Interview de Meryem Benm'Barek - Cine-Woman
La réalisatrice Meryem Benm’Barek recevant son prix du scénario au Festival International du Film Francophone d’Angoulême

Meryem Benm’Barek, la réalisatrice du film Sofia, accompagnait son film au 11e Festival du Film d’Angoulême. C’est là qu’elle s’est confiée à Cine-Woman.

Comment est né le film?

Meryem Benm’Barek : Sofia est un composite de beaucoup d’histoires. A Casablanca, environ 150 femmes par jour accouchent d’un enfant hors mariage. Un vrai fléau auquel tous les marocains sont ou ont été confrontés. La problématique des mères célibataires est si répandue que ce n’est même pas un sujet tabou. Il est régulièrement abordé par les politiques. Les associations agissent beaucoup sur le terrain. Sofia est une histoire tristement banale et quotidienne.

Un fléau renforcé par la loi marocaine qui punit de prison les relations sexuelles hors mariage.

MBB : Oui. Une grossesse sans mariage est une preuve irréfutable. Les hommes comme les femmes encourent une peine de prison qui va de un mois à un an. C’est une loi clairement arbitraire et discriminatoire. Ses victimes sont surtout déshéritées. Tous les marocains ont une vie sexuelle, pas forcément épanouie ou saine mais ses « conséquences » se règlent plus facilement si on a les moyens. Avec de l’argent, au Maroc, on peut s’affranchir de toutes les lois.

Bloc de données -
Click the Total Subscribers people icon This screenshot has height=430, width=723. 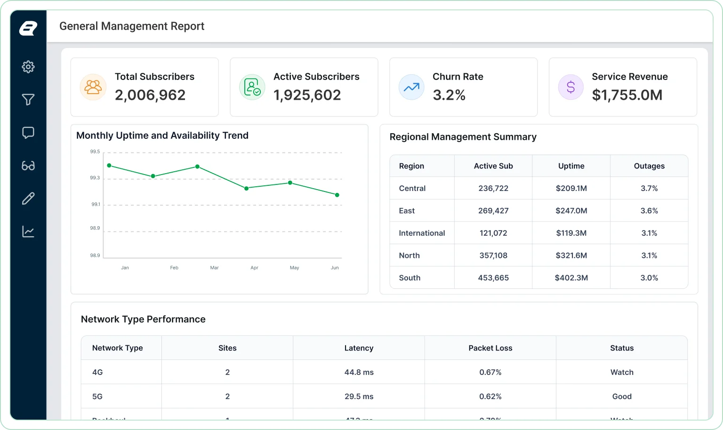point(93,87)
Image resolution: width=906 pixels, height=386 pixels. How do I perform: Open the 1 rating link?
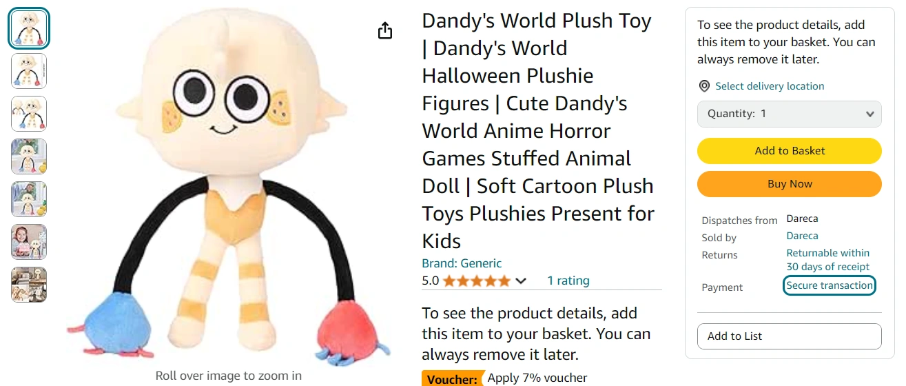tap(568, 281)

Exercices -
1) Recopiez fidèlement le passage de l'entretien qui va de « Meryem Benm’Barek : Sofia » jusqu'à « sexuelles hors mariage. » inclus.
2) D'après l'entretien, pourquoi les victimes de la loi marocaine sur les relations hors mariage sont-elles surtout des personnes déshéritées ? Répondez en une à trois phrases.
Le matériel n'a aucun rôle dans ce travail.

Corrigés -
1)
Meryem Benm’Barek : Sofia est un composite de beaucoup d’histoires. A Casablanca, environ 150 femmes par jour accouchent d’un enfant hors mariage. Un vrai fléau auquel tous les marocains sont ou ont été confrontés. La problématique des mères célibataires est si répandue que ce n’est même pas un sujet tabou. Il est régulièrement abordé par les politiques. Les associations agissent beaucoup sur le terrain. Sofia est une histoire tristement banale et quotidienne.

Un fléau renforcé par la loi marocaine qui punit de prison les relations sexuelles hors mariage.

2) Les conséquences de la vie sexuelle se règlent plus facilement lorsqu'on a les moyens. Au Maroc, l'argent permet de s'affranchir de toutes les lois.